*What is required*.
Convert the lines of the data below between the line containing "will [417, 159]." and the line containing "Action: 183,192", inclusive, into a JSON array of strings. Use one string per line and omit blank lines.

-------------------------

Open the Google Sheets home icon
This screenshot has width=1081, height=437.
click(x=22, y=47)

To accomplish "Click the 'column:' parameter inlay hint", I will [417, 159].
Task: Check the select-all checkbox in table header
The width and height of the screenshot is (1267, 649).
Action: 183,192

-------------------------

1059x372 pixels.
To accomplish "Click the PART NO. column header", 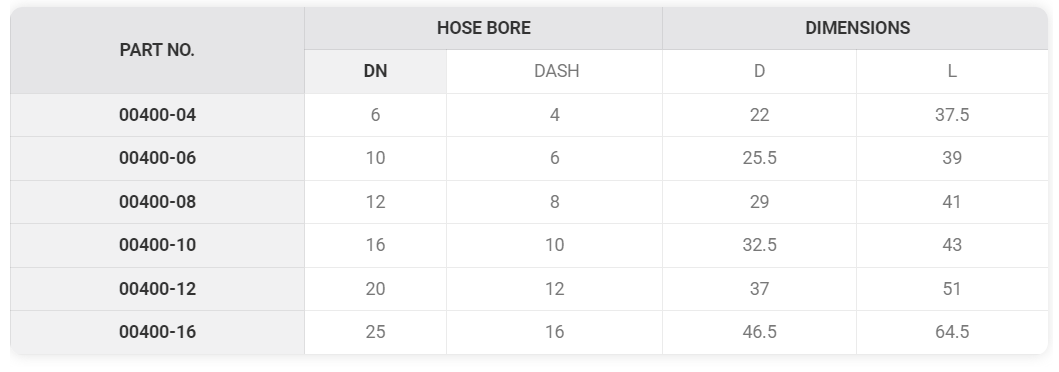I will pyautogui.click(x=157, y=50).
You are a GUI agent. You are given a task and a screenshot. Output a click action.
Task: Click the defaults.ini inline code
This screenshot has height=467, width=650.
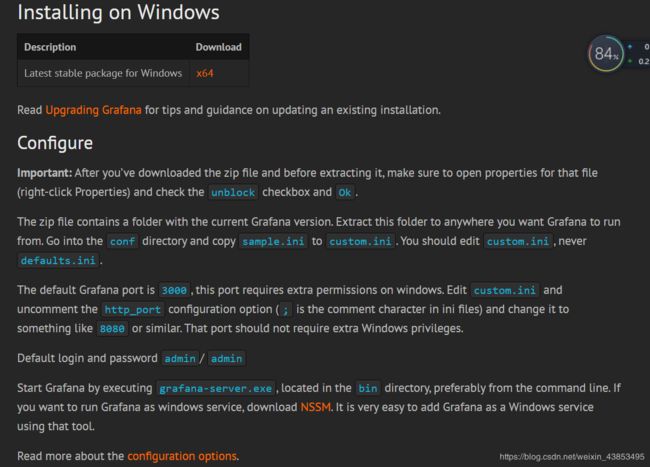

-------------------------

*Task solution*.
[
  "To accomplish \"Click the 'column:' parameter inlay hint\", I will [417, 159].",
  "Task: Check the select-all checkbox in table header",
  "The width and height of the screenshot is (1267, 649).",
  "Action: 183,192"
]